> EXERCISE REQUIREMENTS
**A.** Answer these questions from the text on Haiti's reconstruction aid:
(i) How many soldiers did Venezuela station in Haiti?
(ii) Who are to co-chair the interim Haiti Reconstruction Commission?
(iii) According to Kim Ives, how many foreigners and how many Haitians make up the Interim Commission for the Reconstruction of Haiti?
**B.** Carry the text on Haiti's reconstruction aid forward from its final sentence.

===== GIVEN TEXT =====

In contrast, Venezuela stationed only 90 soldiers in Haiti to assist more than 500 relief workers, including medics, disaster prevention experts, rescue workers and fire fighters. Venezuela and ALBA have channelled their aid directly through the Haitian government, rather than through the UN’s “cluster” system, resulting in criticism from the international corporate media.

The UN conference served as a forum for Washington and its imperialist allies, particularly Canada and France, to re-assert their neo-colonial domination over Haiti. Flanked by US Secretary of State Hillary Clinton and former president Bill Clinton, the UN’s special envoy to Haiti, Haitian President Rene Preval, announced the formation of an interim Haiti Reconstruction Commission to oversee the distribution of reconstruction funds. The commission is to be co-chaired by Bill Clinton and Haitian Prime Minister Jean-Max Bellerive. The board of the commission will have representatives from the US, Canada, Brazil, France, Venezuela and the European Union, along with the Inter-American Development Bank, the World Bank and the United Nations, ensuring that Haiti and revolutionary Venezuela’s input into the direction of spending will be hamstrung by the domination of the imperialist powers.

Haiti Liberte journalist Kim Ives observed on April 20 that the Haitian government will be under the complete supervision of foreign “donors”. “Under the Plan”, wrote Ives, “the World Bank distributes the reconstruction funds to projects it deems worthy. An Interim Commission for the Reconstruction of Haiti, composed of 13 foreigners and 7 Haitians, approves the disbursements. Then another group of foreigners supervises the Haitian government’s implementation of the project.”

===== DATA FOR REVIEW =====

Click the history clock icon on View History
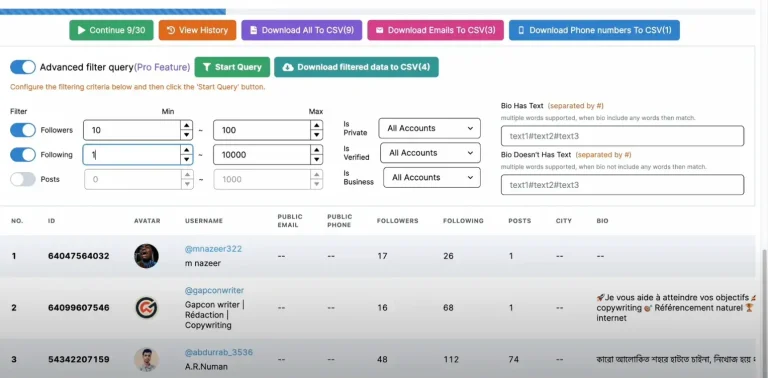768x378 pixels. pyautogui.click(x=171, y=30)
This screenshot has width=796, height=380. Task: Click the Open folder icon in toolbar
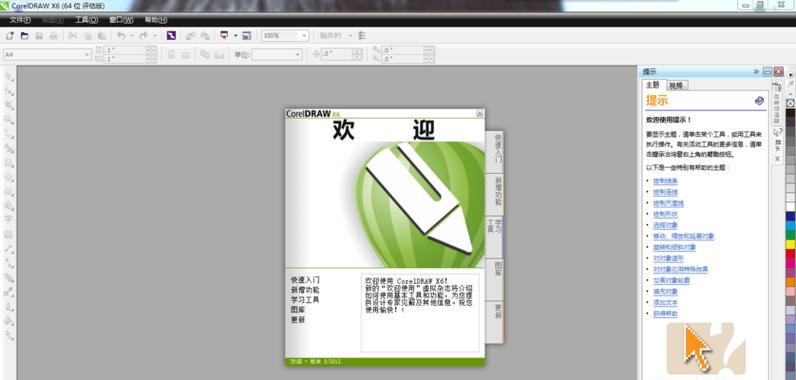coord(24,36)
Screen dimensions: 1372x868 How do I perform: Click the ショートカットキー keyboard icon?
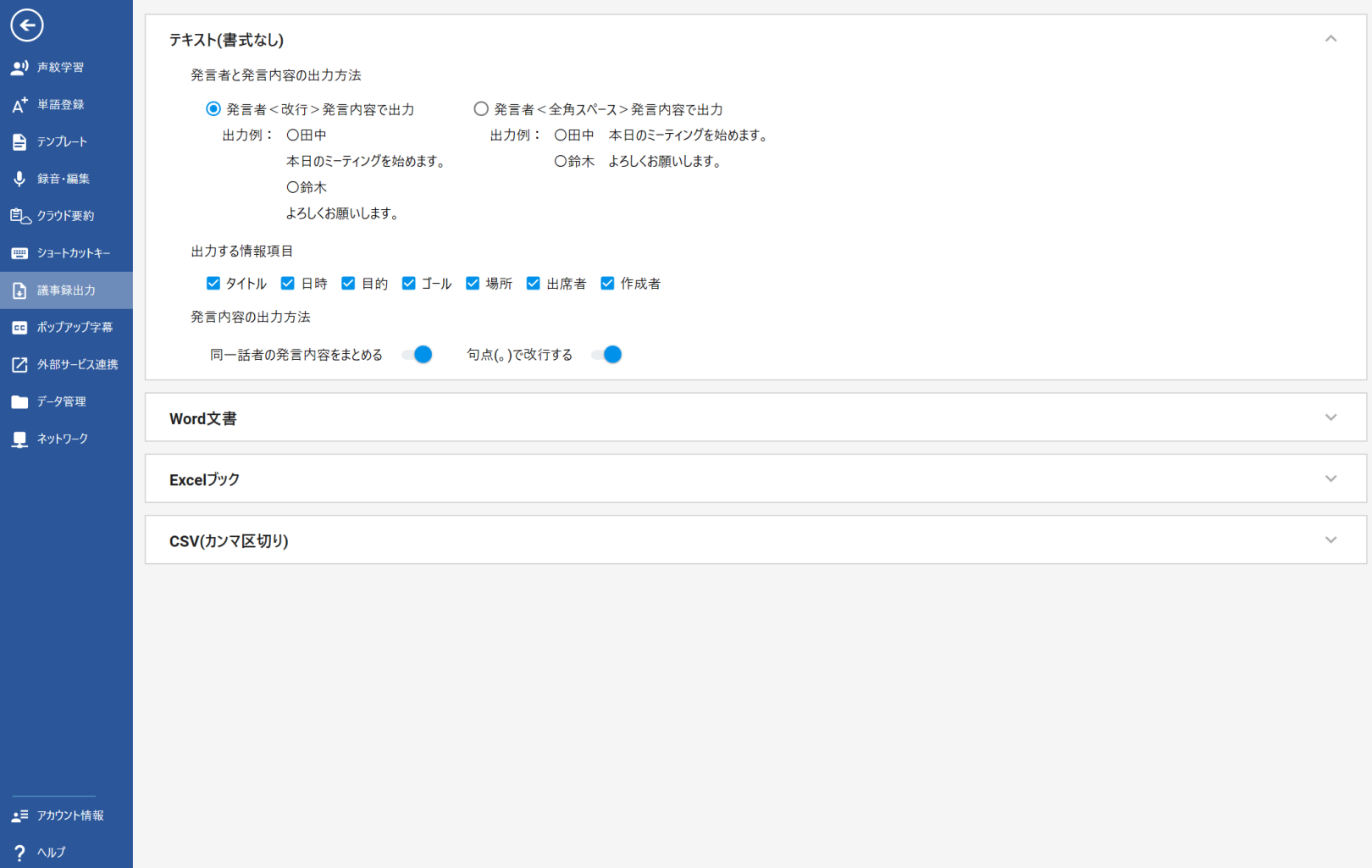19,253
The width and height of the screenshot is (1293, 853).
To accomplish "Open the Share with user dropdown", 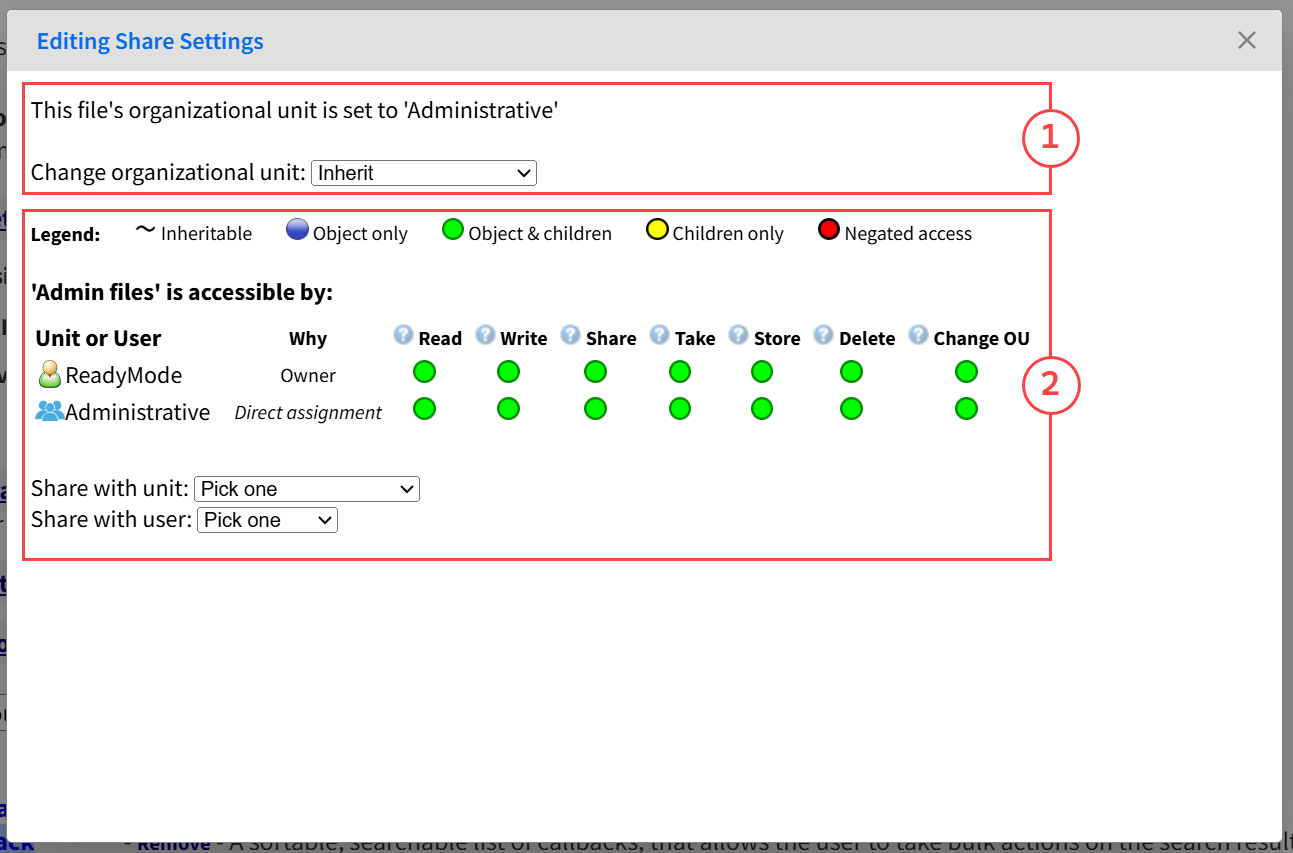I will pos(267,520).
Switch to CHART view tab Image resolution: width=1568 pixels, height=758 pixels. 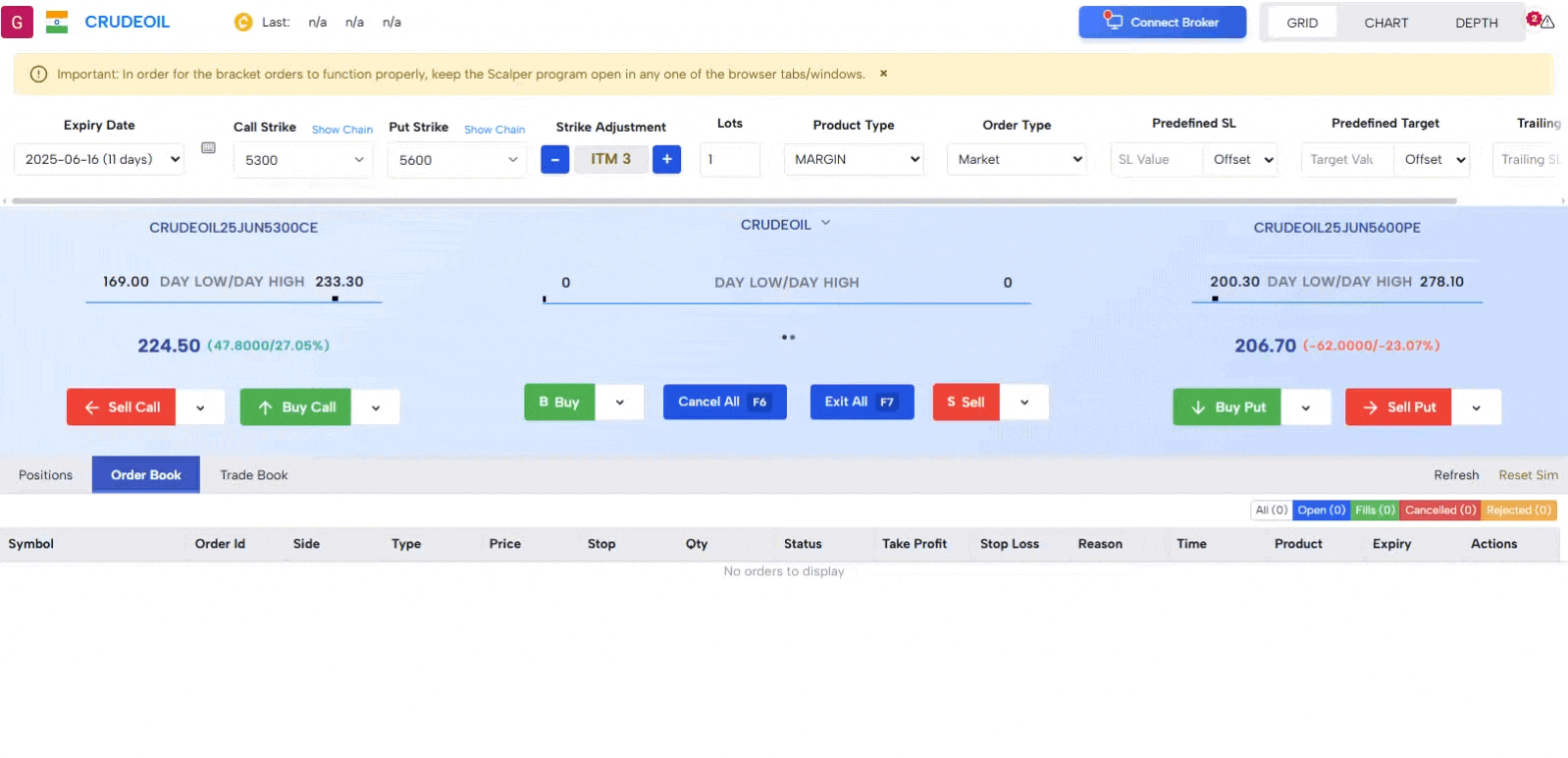[1385, 23]
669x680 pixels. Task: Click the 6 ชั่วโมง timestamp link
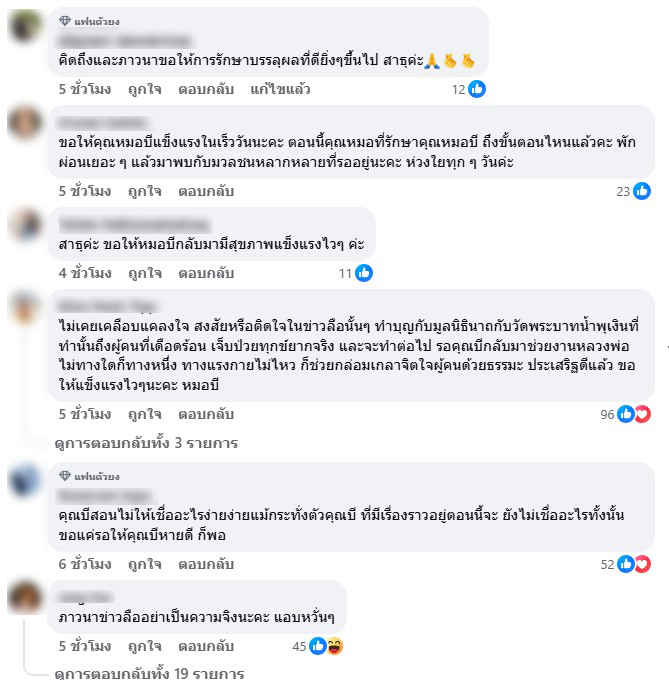click(x=85, y=564)
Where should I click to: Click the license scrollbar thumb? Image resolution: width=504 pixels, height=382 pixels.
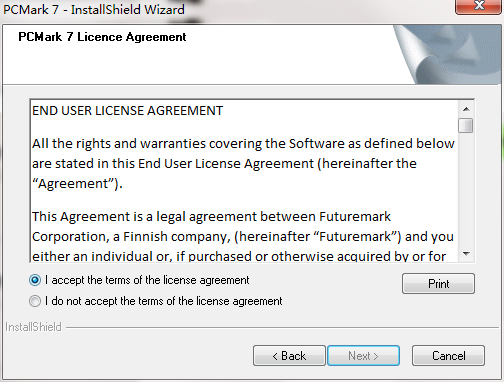click(x=466, y=126)
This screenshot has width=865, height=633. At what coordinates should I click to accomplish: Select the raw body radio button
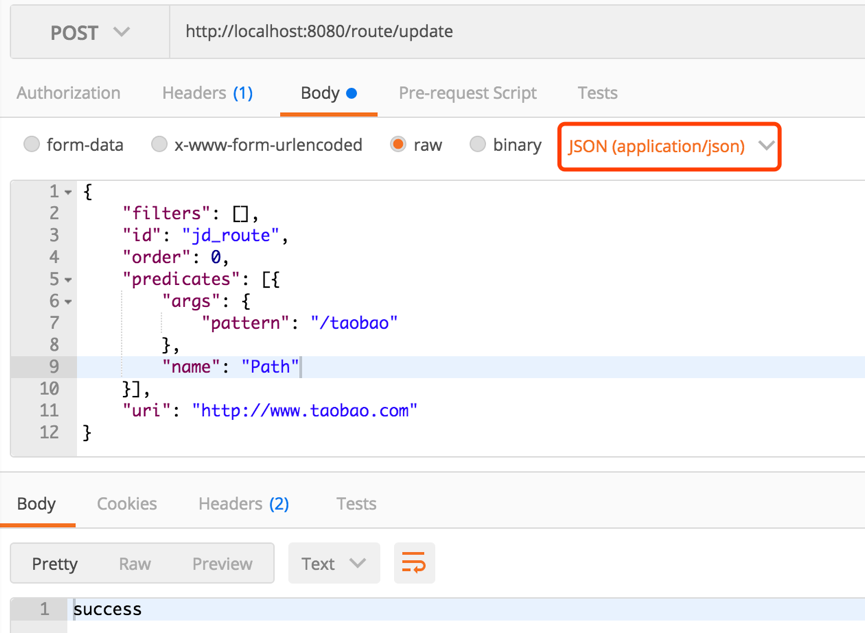[398, 145]
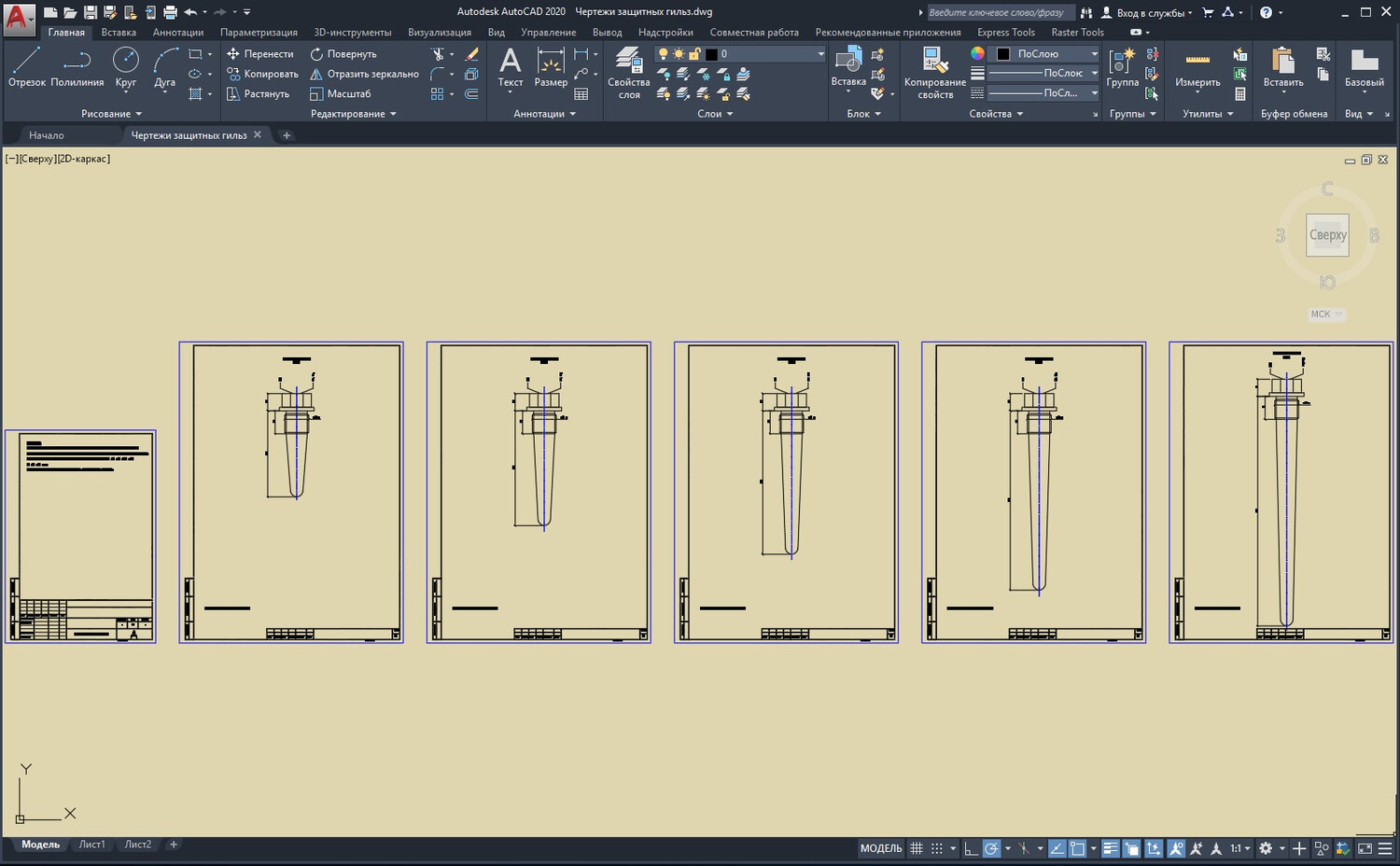
Task: Click the Отразить зеркально mirror tool
Action: coord(364,74)
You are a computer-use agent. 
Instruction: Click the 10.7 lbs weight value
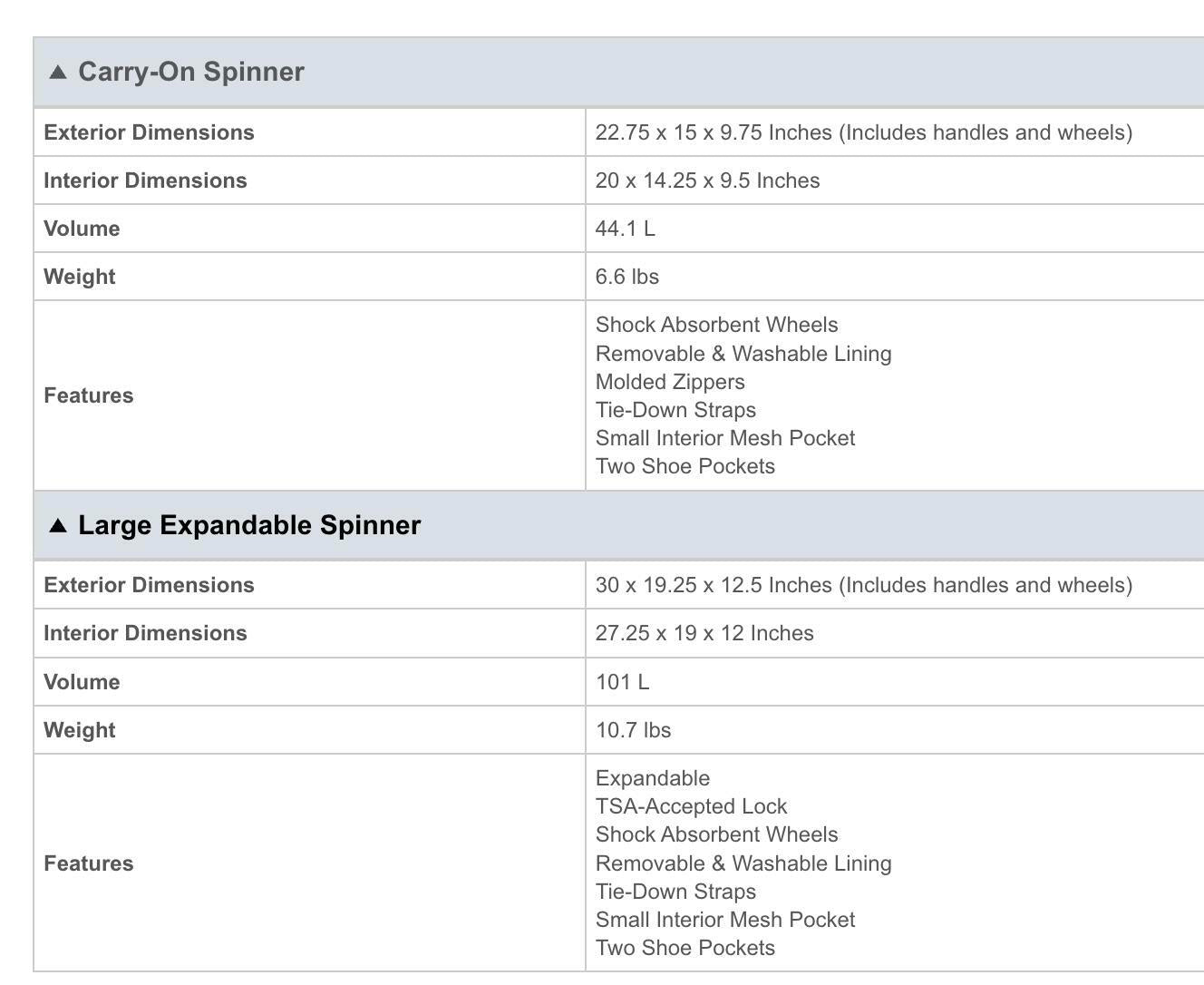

=====

> PER-TASK ANSWERS
**A.**
(i) 90 soldiers.
(ii) Bill Clinton and Haitian Prime Minister Jean-Max Bellerive.
(iii) 13 foreigners and 7 Haitians.

**B.**
Profits first

Brad Horwitz, the CEO of Texas-based Trilogy software company, owner of Voila, Haiti’s second largest mobile phone network, was one of the two representatives who spoke for Haiti’s “business community” at the donors conference. “Urgent measures to rebuild Haiti are only sustainable if they become the foundation for an expanded and vibrant private sector”, Horwitz told the conference. “We need you to view the private sector as your partner to understand how public funds can be leveraged by private dollars.”

The other private sector spokesperson was Reginald Boulos, the president of the Chamber of Commerce and Industry of Haiti. Boulos fiercely opposed last year’s union and student-led campaign to raise Haiti’s minimum wage to the equivalent of $5 a day, convincing Preval to keep it at $3 a day. Boulos was also a key supporter of both the 1991 and 2004 coups against elected president Jean-Bertrand Aristide, now exiled in South Africa.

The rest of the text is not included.